Posté par hiram3330 dans : Chaine d'union,Contribution,Recherches & Reflexions , ajouter un commentaire

La Franc-Maçonnerie présentée aux profanes

 

Des Loges de la région parisienne se sont groupées pour réaliser entre elles un Stage Pré-Maçonnique destiné aux profanes en instance de candidature devant ces Loges.

L’expérience est en cours et se développe dans le cadre d’un Centre d’Etudes Philosophiques et Morales, à la satisfaction non seulement de ses promoteurs, mais également, semble-t-il, des profanes qui suivent ces travaux.

Il nous a paru intéressant de publier l’Avertissement qui est lu aux profanes au cours de ces réunions

 

 

AVERTISSEMENT AU PROFANE QUI VEUT ENTRER DANS LA FRANC-MAÇONNERIE

 

N’entrez pas dans la FRANC-MAÇONNERIE par une puérile curiosité, vous n’auriez que déception.

Ne vous engagez qu’avec la résolution d’étudier l’Institution sérieusement.

Si, avec l’amour du VRAI et du BIEN, vous n’avez pas l’esprit un peu tourné vers la poésie des choses, et la raison un peu mêlée de sensibilité, n’y venez pas, vous vous ennuierez.

Si, étant avocat ou médecin, industriel ou négociant, fonctionnaire ou employé, vous cherchez des clients ou des protecteurs, ne venez pas, vous auriez des mécomptes.

Fonctionnaire, vous feriez rire le ministre de votre parti, fût-il Maçon, et son successeur vous nuirait peut-être,

Marchand, vous feriez suspecter votre marchandise et votre Maçonnerie,

Avocat ou médecin, vous paraîtriez indigne de professions qui ne s’ap­précient qu’au travers d’un certain désintéressement.

Si, étant ambitieux, vous avez des capacités à la hauteur de votre ambi­tion venez et vous apprendrez à vous réaliser.

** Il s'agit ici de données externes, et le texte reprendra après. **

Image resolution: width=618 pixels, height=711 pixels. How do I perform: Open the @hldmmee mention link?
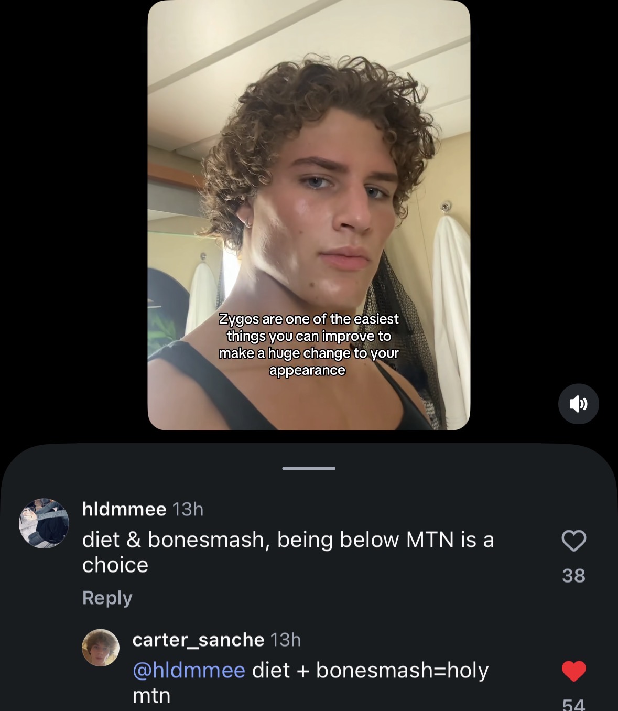pyautogui.click(x=189, y=670)
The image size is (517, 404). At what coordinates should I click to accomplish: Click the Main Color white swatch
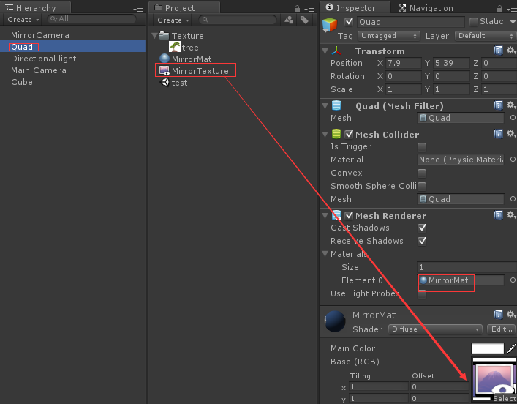coord(487,348)
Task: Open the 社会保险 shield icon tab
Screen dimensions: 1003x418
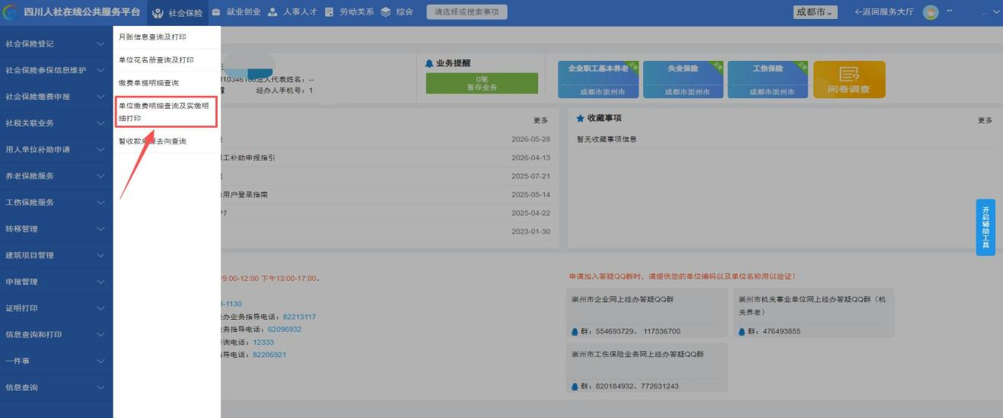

Mais si vous cherchez des échasses pour’ vos jambes trop courtes, ne venez pas, notre idéal ne vous portera point assez haut.

Politicien, ne rêvez pas de vous faire des partisans dans une Loge : vous n’auriez que ceux que vous avez déjà ; vous perdriez sans doute ceux qui vous reprocheront d’avoir introduit la discorde et votre succès ne sera pas long.

Tant que les hommes s’entre-déchireront dans les conflits de leurs intérêts, de leurs passions et de leurs préjugés, la Franc-Maçonnerie continuera d’enseigner à ses initiés que les violences nuisent à tous, que les idées sont soumises à la loi de croissance comme des êtres vivants, qu’une réforme ne réussit que dans un milieu préparé, et que les impatients du progrès lui suscitent souvent plus d’obstacles que ses adversaires.

Mais si vous croyez en l’Homme et en sa perfectibilité, si vous avez une conception élevée du bonheur et si, dans la confusion d’un monde dominé par les faiblesses humaines, vous aspirez à la sagesse ; si donc, vous ne demandez rien aux Francs-Maçons, qui ne sont que des hommes, alors venez à la Franc-Maçonnerie, elle vous donnera assurément beaucoup de ce que vous cherchez.

 

Savoir au juste la quantité d’avenir qu’on peut introduire dans le présent, c’est là tout le secret d’un grand gouvernement. Mettez toujours de l’avenir dans ce que vous faites, seulement, mesurez la dose.

Victor HUGO, 1848. (Tas de pierres).